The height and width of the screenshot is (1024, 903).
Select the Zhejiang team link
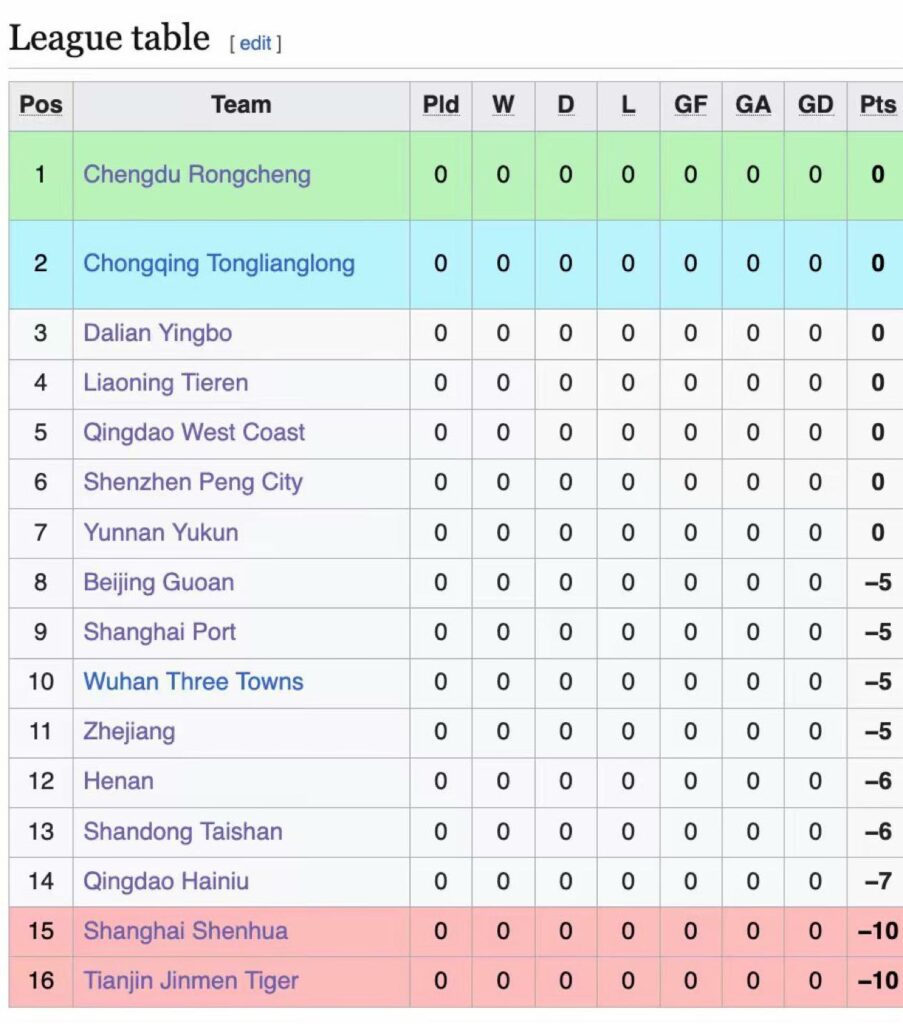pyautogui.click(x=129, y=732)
· · · · · · ·
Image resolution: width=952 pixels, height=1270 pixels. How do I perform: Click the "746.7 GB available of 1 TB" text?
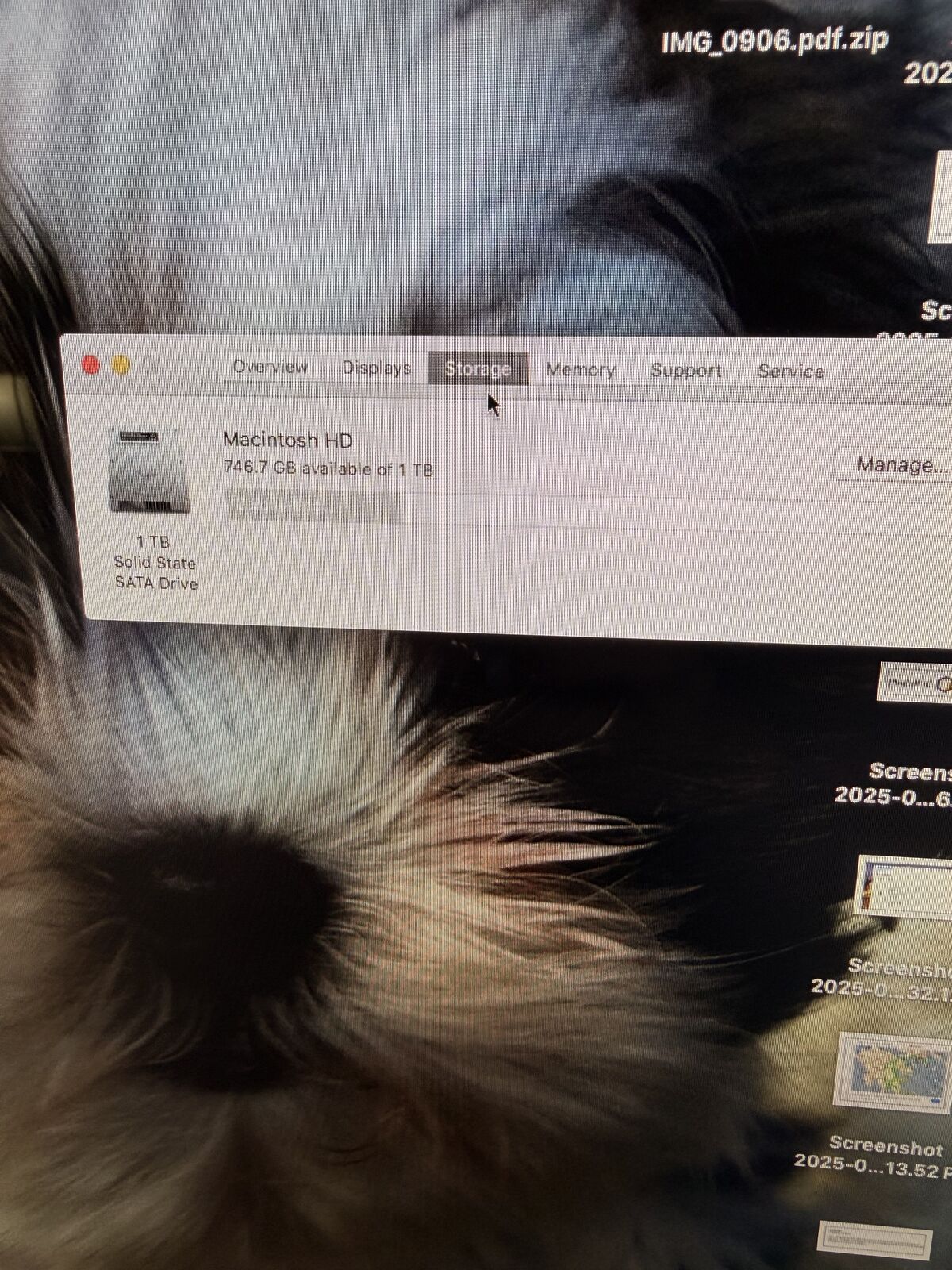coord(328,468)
· · · · · · ·
WHAT TO PRODUCE
Output the data from the line containing "The height and" through the line containing "pyautogui.click(x=129, y=732)", both included, exactly as it appears, omitting the pictures.

RESULT FOR THIS EXERCISE
The height and width of the screenshot is (1024, 903).
Select the Zhejiang team link
pyautogui.click(x=129, y=732)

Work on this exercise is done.